4.1.1 Algorithms for Clustering
For a
brief comparison of the two clustering algorithms, see Table 4-1.
4.1.1.1 Enhanced k-Means Algorithm
The k-Means algorithm is a distance-based clustering
algorithm that partitions the data into a predetermined number of clusters
(provided there are enough distinct cases). Distance-based algorithms rely on a
distance metric (function) to measure the similarity between data points. The
distance metric is either Euclidean, Cosine, or Fast Cosine distance. Data
points are assigned to the nearest cluster according to the distance metric
used.
ODM
implements an enhanced version of the k-means algorithm with the following features:
·
The algorithm builds models in a hierarchical manner. The algorithm builds a
model top down using binary splits and refinement of all nodes at the end. In
this sense, the algorithm is similar to the bisecting k-means
algorithm. The centroid of the inner nodes in the hierarchy are updated to
reflect changes as the tree evolves. The whole tree is returned.
·
The algorithm grows the tree one node at a time (unbalanced approach). Based on a user setting available in either
of the programming interfaces, the node with the largest variance is split to
increase the size of the tree until the desired number of clusters is reached.
·
The algorithm provides probabilistic scoring and assignment of
data to clusters.
·
The algorithm returns, for each cluster, a centroid (cluster prototype),
histograms (one for each attribute), and a rule describing the hyperbox that
encloses the majority of the data assigned to the cluster. The centroid reports
the mode for categorical attributes or the mean and variance for numerical
attributes.
This
approach to k-means
avoids the need for building multiple k-means models and provides clustering results that
are consistently superior to the traditional k-means.
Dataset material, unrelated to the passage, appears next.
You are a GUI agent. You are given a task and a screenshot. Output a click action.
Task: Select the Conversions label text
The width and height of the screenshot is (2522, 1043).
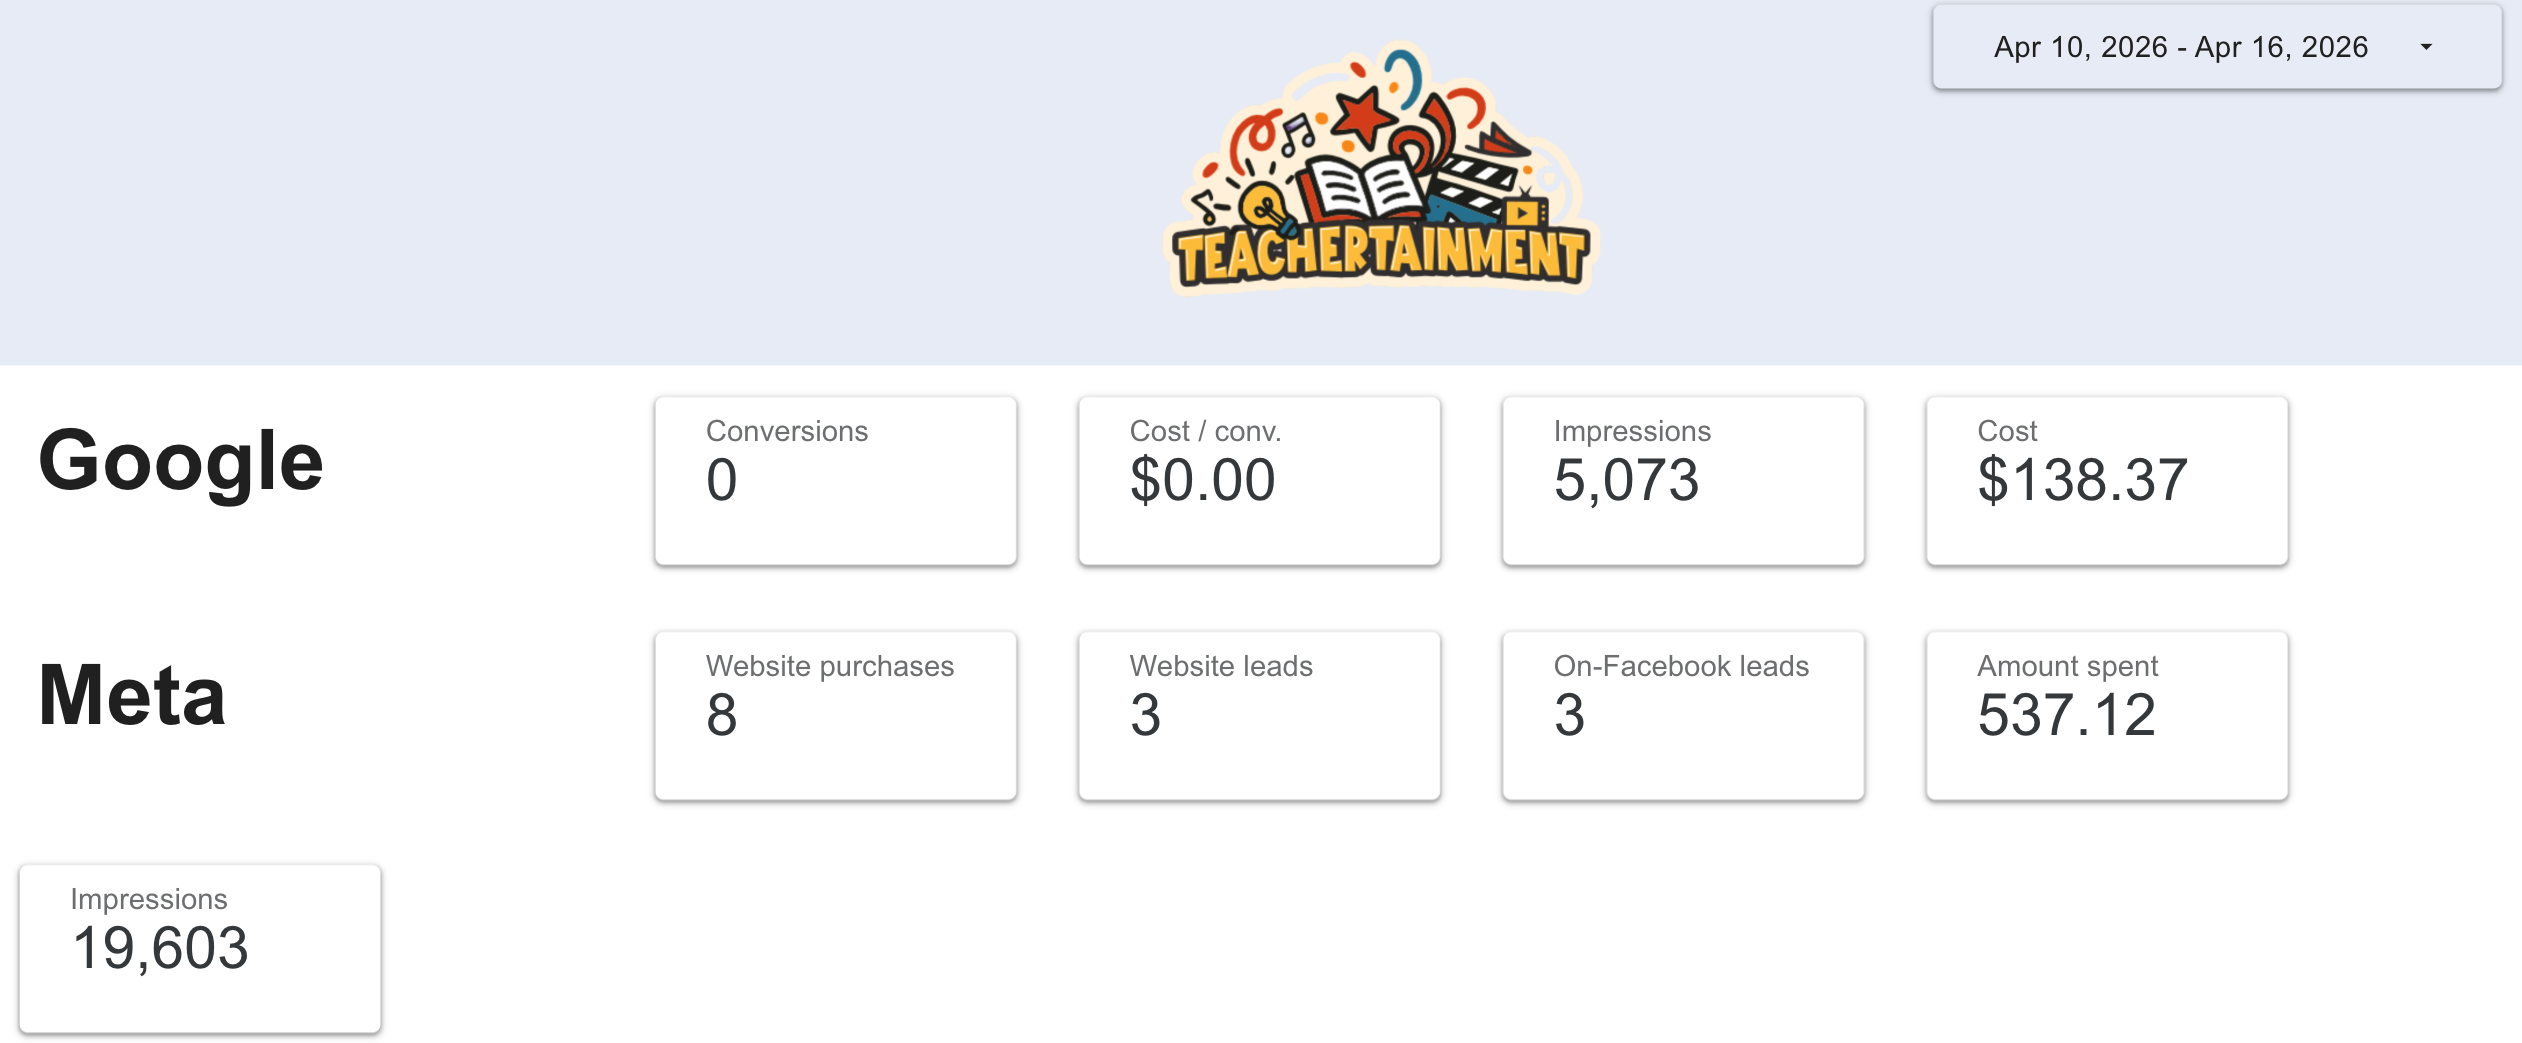coord(786,431)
4.1.1.1.1 Data for k-Means
The ODM
implementation of k-Means supports both categorical and numerical
data.
4.1.1.1.2 Data Preparation for k-Means
For
numerical attributes, data normalization is recommended.
For the k-Means
algorithm,
NULL
values indicate sparse data. Missing
values are not automatically handled. If the data is not sparse and the values
are indeed missing at random, you should perform missing data imputation (that
is, perform some kind of missing values treatment) and substitute a non-NULL
value for the NULL
value. One simple way to treat missing
values is to use the mean for numerical attributes and the mode for categorical
attributes. If you do not treat missing values, the algorithm will not handle
the data correctly.
4.1.1.1.3 Scoring (Applying
Models)
The
clusters discovered by enhanced k-Means are used to generate a
Bayesian probability model that is then used during scoring (model apply) for
assigning data points to clusters. The k-means algorithm can be interpreted as a mixture model
where the mixture components are spherical multivariate normal distributions
with the same variance for all components.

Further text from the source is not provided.